• [WHAT THE TASK REQUIRES]: Return exactly, with nothing added, the lines from the one that contains "The height and" through the end of the listing below, pictures excluded.

--- EXERCISE MATERIAL Enclosed Below ---

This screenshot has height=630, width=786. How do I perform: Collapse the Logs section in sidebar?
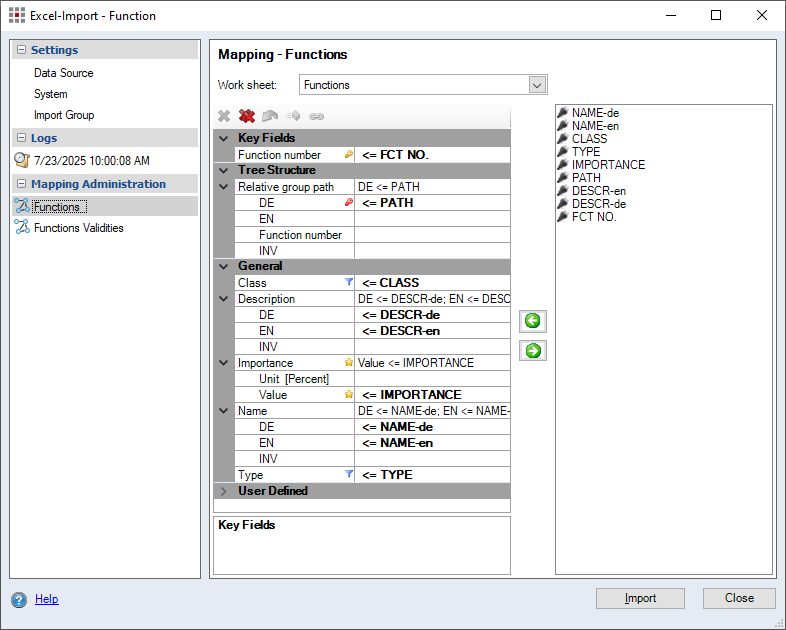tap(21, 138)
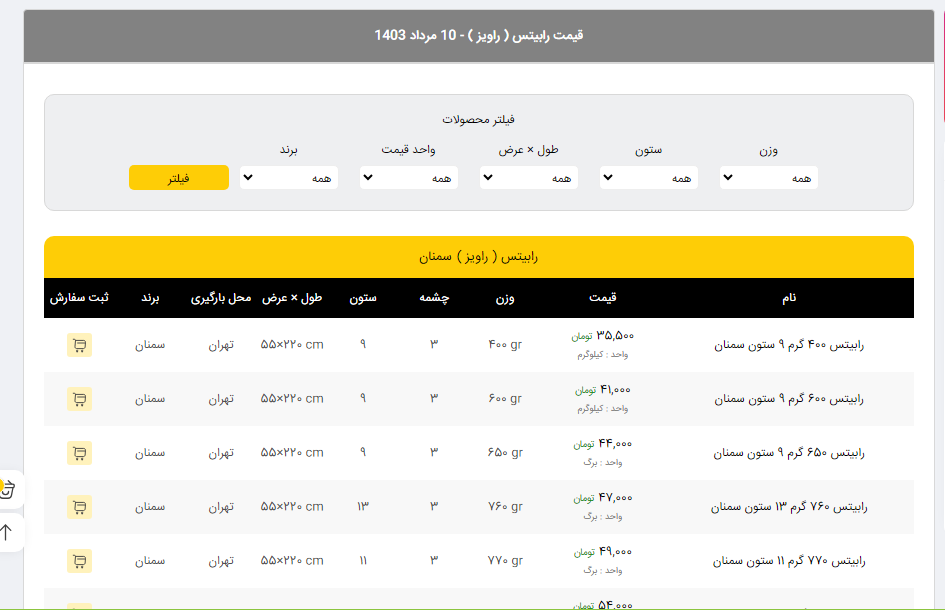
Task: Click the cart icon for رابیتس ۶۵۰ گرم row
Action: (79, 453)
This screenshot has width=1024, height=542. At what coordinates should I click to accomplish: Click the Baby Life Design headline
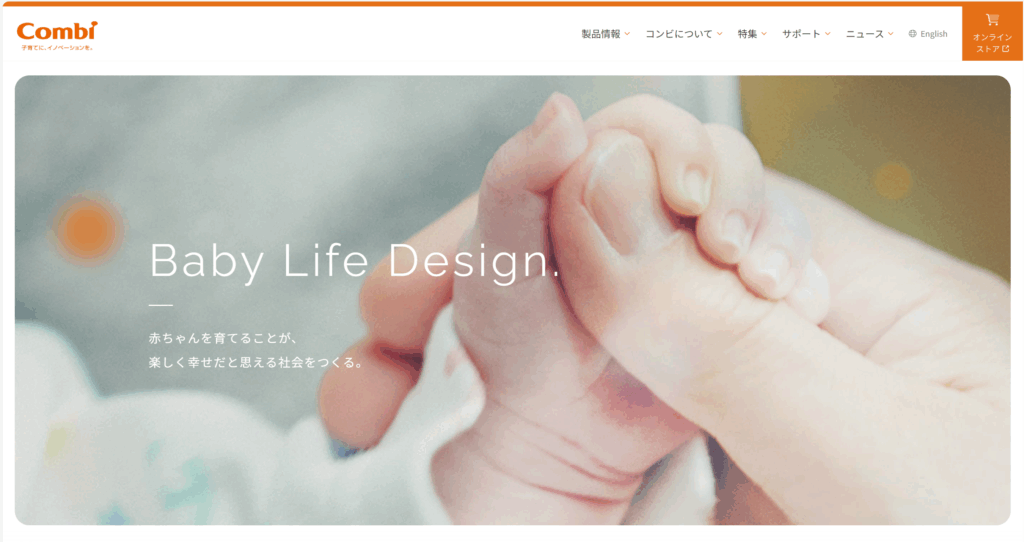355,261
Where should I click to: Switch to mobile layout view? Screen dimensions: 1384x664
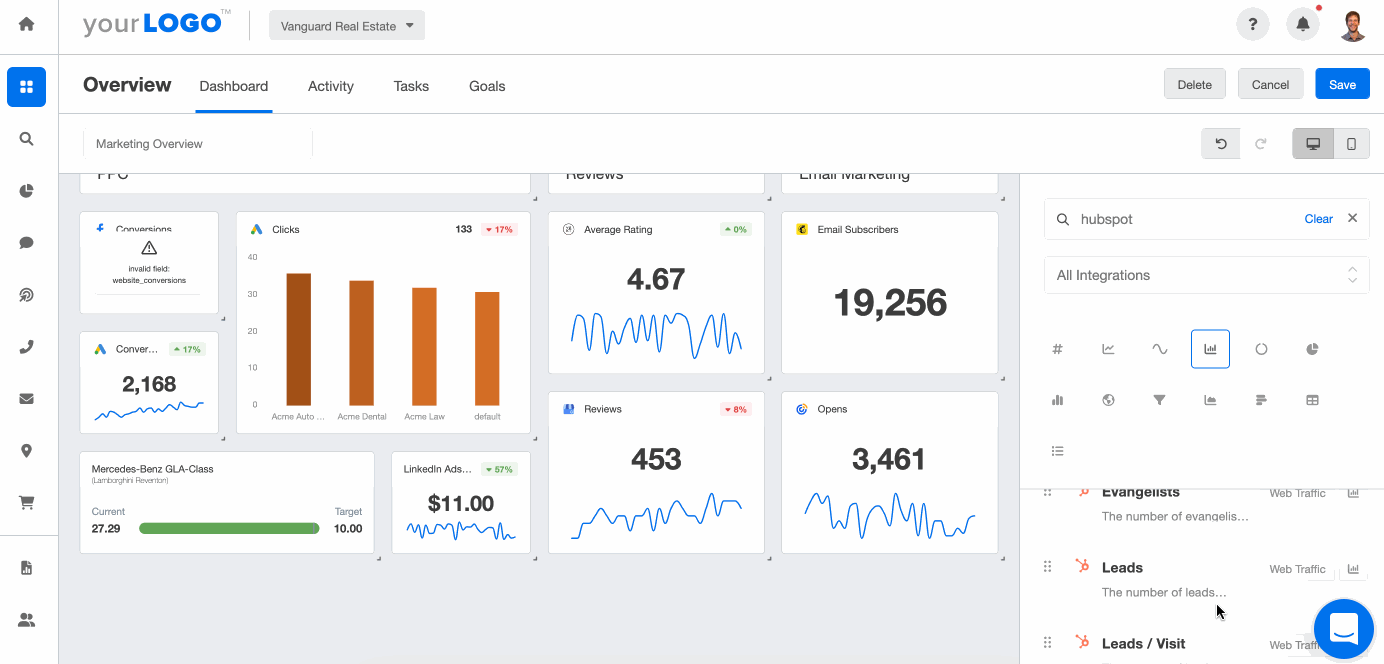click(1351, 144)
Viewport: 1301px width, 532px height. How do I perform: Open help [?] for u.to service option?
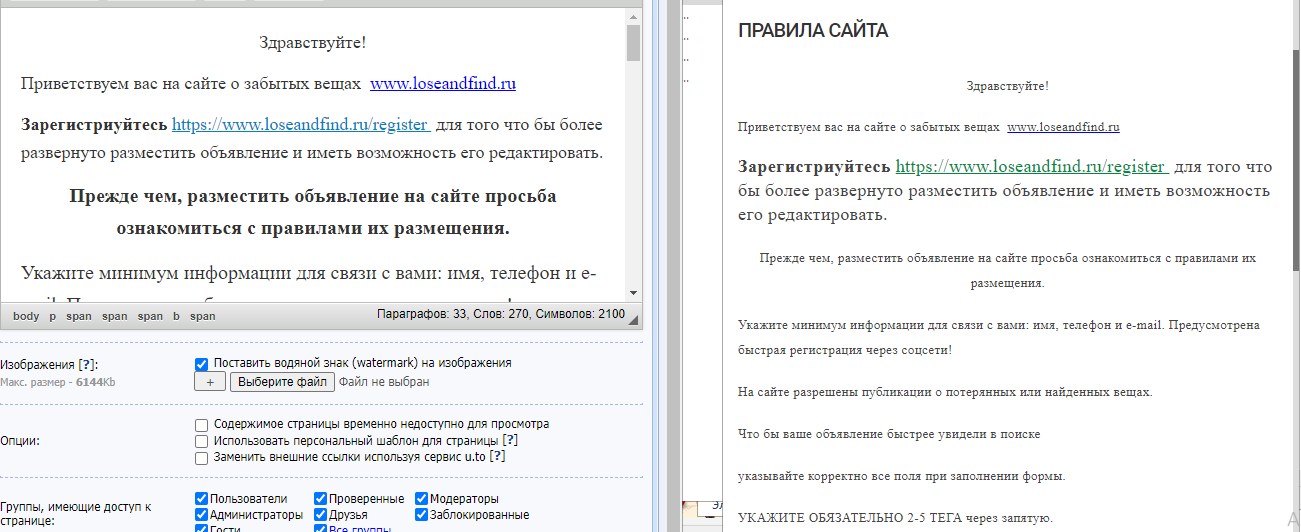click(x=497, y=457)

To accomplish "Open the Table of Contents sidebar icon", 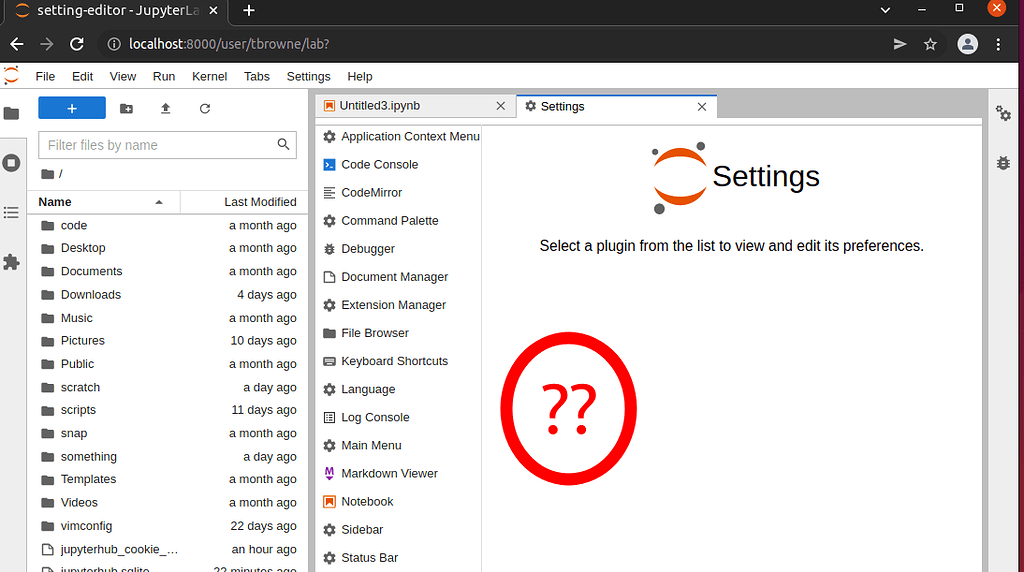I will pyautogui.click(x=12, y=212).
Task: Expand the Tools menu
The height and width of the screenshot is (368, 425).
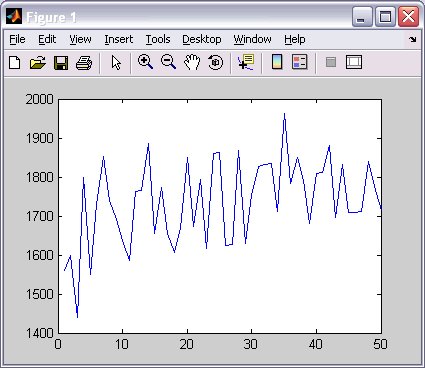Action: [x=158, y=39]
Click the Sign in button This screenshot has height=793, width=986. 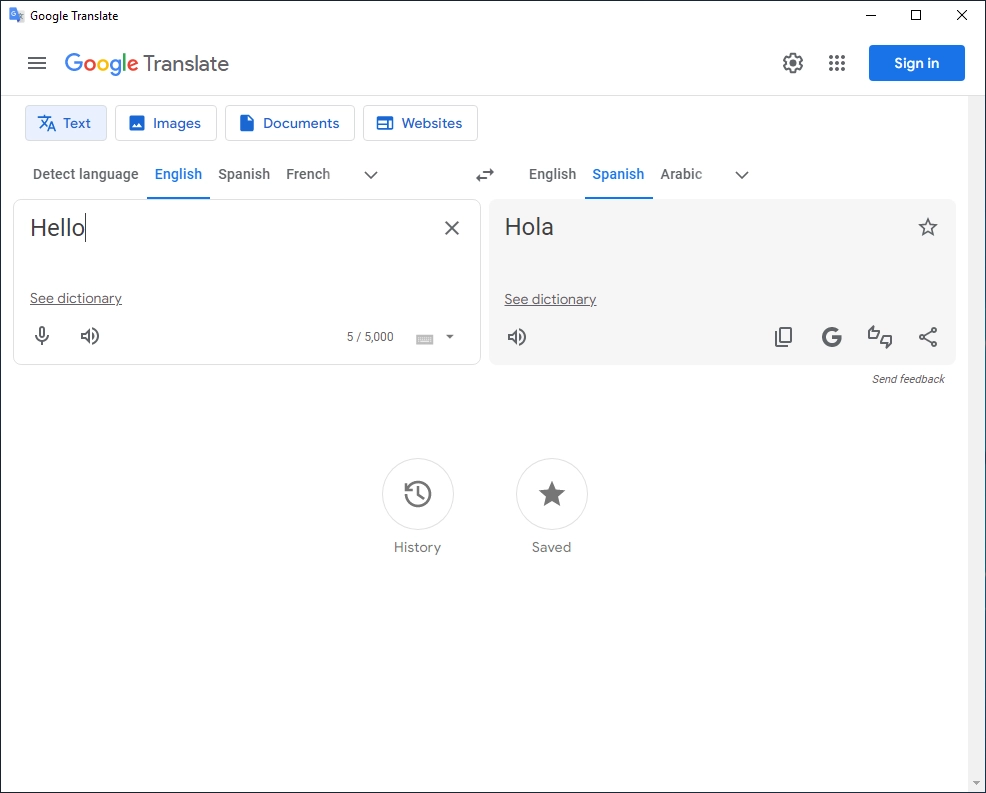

--- End of Enclosed EXERCISE MATERIAL ---

• [RESPONSE]:
The height and width of the screenshot is (368, 425).
Action: [x=158, y=39]
Click the Sign in button This screenshot has height=793, width=986. 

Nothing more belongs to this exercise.